Stress Free Baby Travel Blog

You’ve just had a baby, but you have a serious case of cabin fever and desperately need a holiday.

Do you take your nanny, hire one temporarily, or find a resort with qualified childminders?

Let’s weigh up the pros and cons.

Whilst most will agree that having a baby is a special, memorable experience, the series of sleepless nights and long, intensive days that follow can be exhausting and leave new moms wishing for some time out.  If a family holiday sounds like a good idea, who tags along matters a lot more now than it did in your pre baby vacation days.

A Helping Hand

Travelling with a baby will change the nature of the holidays, says Joburg-based psychologist, Laura Cook.  Babies have their own needs that have to be taken into consideration. For instance, your baby’s nap times may not coincide with your planned outings, and long days trips may be out of the question.  Wouldn’t it be nice to have an extra pair of hands on board to help with the day to day tasks of feeding and baby-sitting?  Here’s a few options to consider:-

Option 1

Hiring a temporary nanny

If you are looking for short term help, your best bet is to hire someone with good hands on experience with babies and a reputable list of references, says Paula Robert, owner of a Joburg agency that provides placements and rolls out monthly childcare, stimulation, first aid and cpr training for nannies / au pairs and for new moms.  “Going through an agency is a great option as I allows you to interview a few candidates before choosing someone with the qualities you’re after.” She says.  However, hiring someone for a  short time only could mean that your baby may not feel comfortable being left with her for too long, causing unnecessary stress.

Option 2

Taking your own nanny along

If you plan to take your existing nanny, discuss your expectations upfront, says Paula.  If you plan on leaving your baby with her for most of the day, so that you can relax, let her know beforehand so that she doesn’t expect too much time off.  However, if you simply need an extra pair of hands to help you with the daily tasks, then consider drawing up a daily schedule so that you are both on the same page.  It is also customary to provide your nanny with travel expenses, food and a separate room, which can be costly, so plan this in advance.

Option 3

Choosing a child-friendly resort

If you don’t like the idea of travelling with your nanny, many holiday destinations around the world cater for families with babies and young children.  For instance, if you stay at a Club Med Resort, you will have special check in times, plus a choice of top notch baby gear rentals, babysitter services and kids club.  “We take childcare seriously and all of our resorts have qualified childminders, trained in everything from CPR to Early Childhood Development, to look after babies from four months to two years of age, free of charge.” Says Lesego Matabane, marketing manager of Club Med.  “So whether you leave your baby for the whole day or just an hour or two, you can relax in the knowledge that your child will be well looked after and stimulated with various activities,” she adds.  Babysitting services are offered at all Beachcomber resorts, whether of ran evening or for a whole day.  You can also opt to have one babysitter for your family for your entire stay..  Lux reports also have babysitting at most of their resorts.

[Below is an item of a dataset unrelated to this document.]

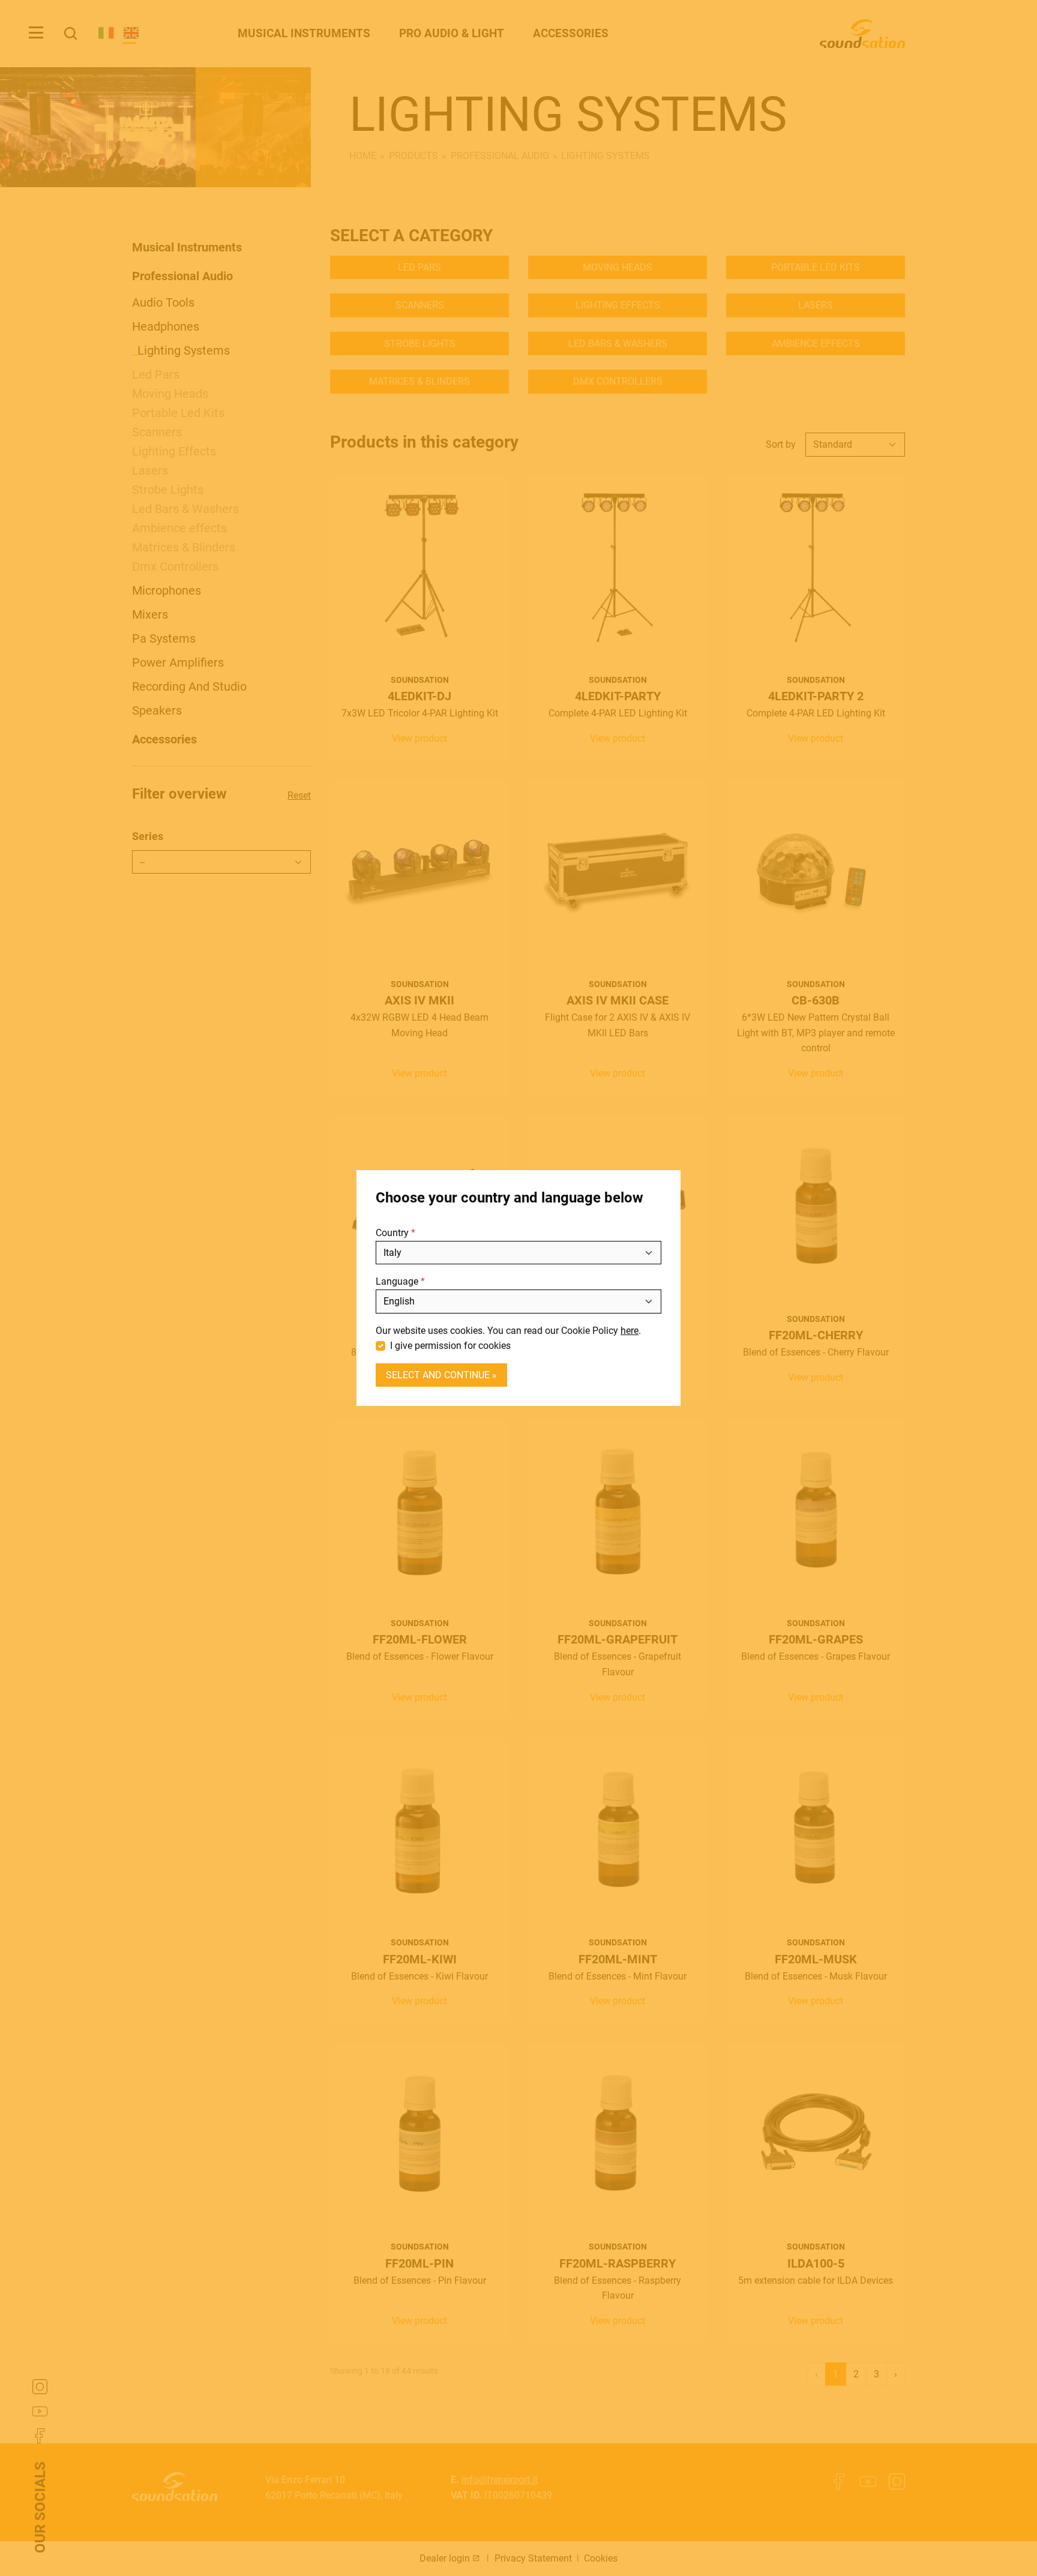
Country (392, 1232)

Qualities to look for in a childminder

Patience – Nannies often assume many of the responsibilities of a parent and much remain calm, cool and collected at all times

Energy – Your nanny should have a clean bill of health and the energy required to meet the demands of caring for a little one.

Kindness – Nannies should enjoy being with children, and have a pleasant demeanour.  A harsh attitude or short temper wont work in this role.

A sense of responsibility – As professional caregivers, nannies are responsible for the health, safety and wellbeing of your child.  Theis means being mindful of time, sticking to schedules and making sure tasks are completed. 

Questions to ask in an interview.

How many years of experience do you have?

How old were the children that you looked after?

Do you  have any formal Early Childhood Development training?

Do you have First Aid and CPR training?

How do you comfort children?

How would you deal with separation anxiety?

What are your favourite stimulation activities?

Why did you leave your last position?